Thursday, February 22

After breakfast (juice and un croissant with Darrell, 0£), I took a taxi to the airport (21£). Air France refused to allow all 48 kilograms of my luggage onto the plane. I was convinced to cancel my flight and buy a new ticket for the afternoon flight into Paris (72£). I unloaded and repacked my bags in the middle of Heathrow so that one bag had all of my essentials for the next week (two pairs of cowgirl boots, jeans, cameras, mascara). The other (fiction, Tate Modern mug, make-up remover) I shipped through a monopolized service at the airport (140£). I still had to pay Air France for the extra 8 kilograms of luggage (95£). When I arrived at Charles de Gaulle, where one of my professors was going to meet me, no one was there. I called my mom and the other professor from a pay phone with my credit card to sort things out (184 USD). After waiting for two hours, I was instructed to catch a taxi to my home-stay (80€).

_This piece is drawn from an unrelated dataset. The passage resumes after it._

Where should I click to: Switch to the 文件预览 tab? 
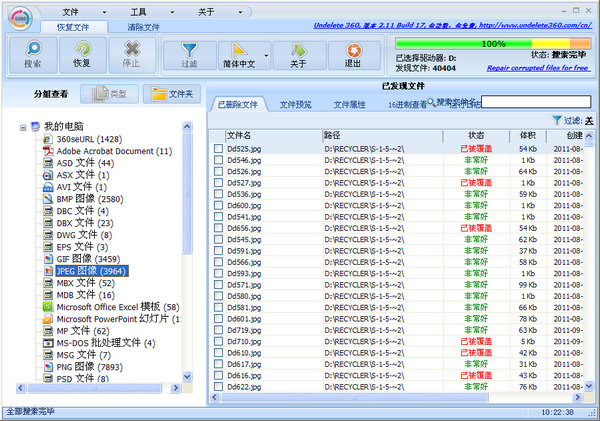pos(295,104)
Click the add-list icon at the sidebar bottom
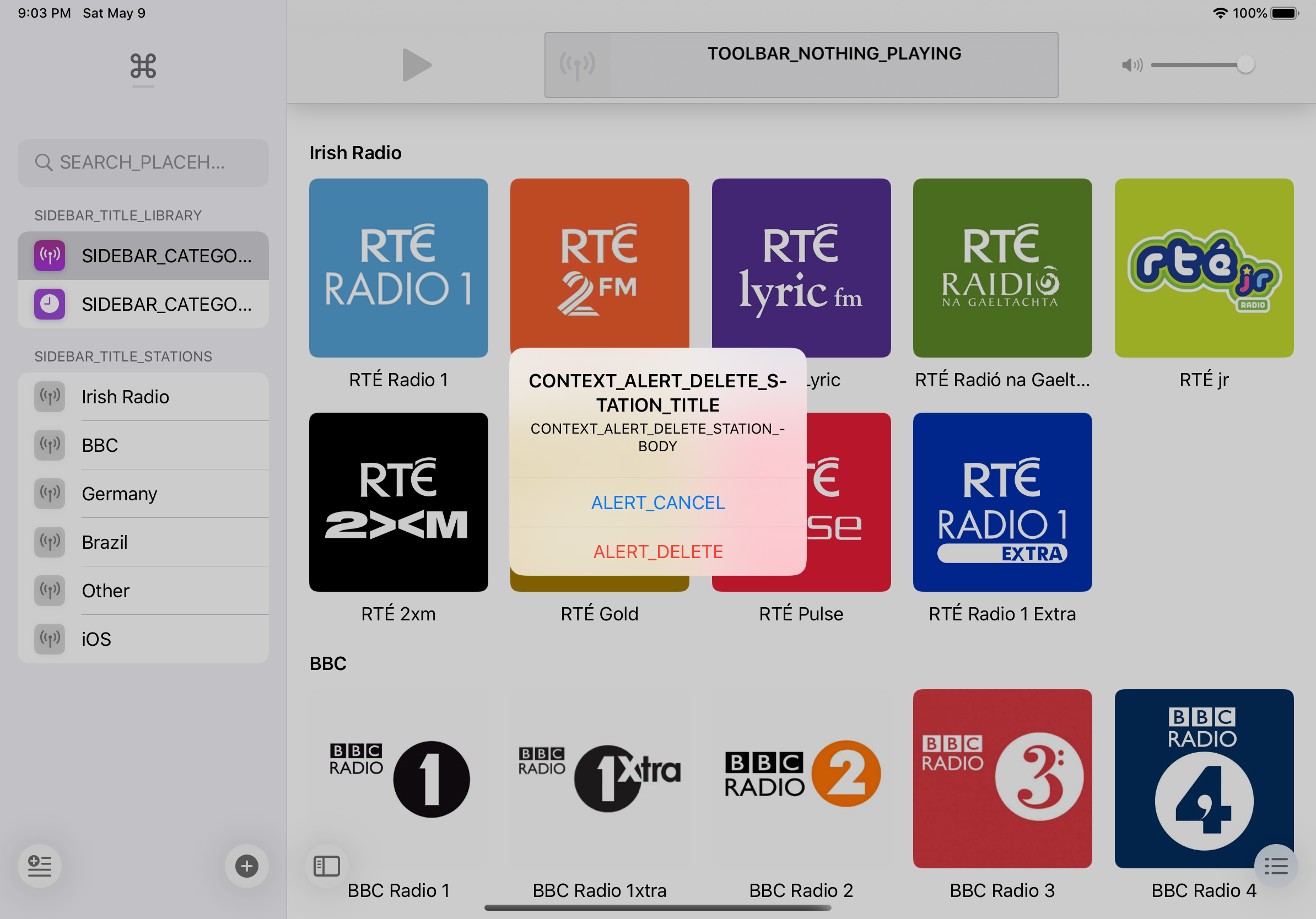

By this time, ‘weary’ had become the mot du jour. I had no idea what time it was or what French phrase is used to ask. Despite repeated efforts to explain mes problèmes gastronomiques and extraordinary fatigue, ma mère (as I will refer to my host mother) and fellow housemates kept me up at the kitchen table so that they could watch me drink tea and interrogate me. En français. My silence and awkward gesturing did not seem to move them and, finally, I was granted permission to go to sleep.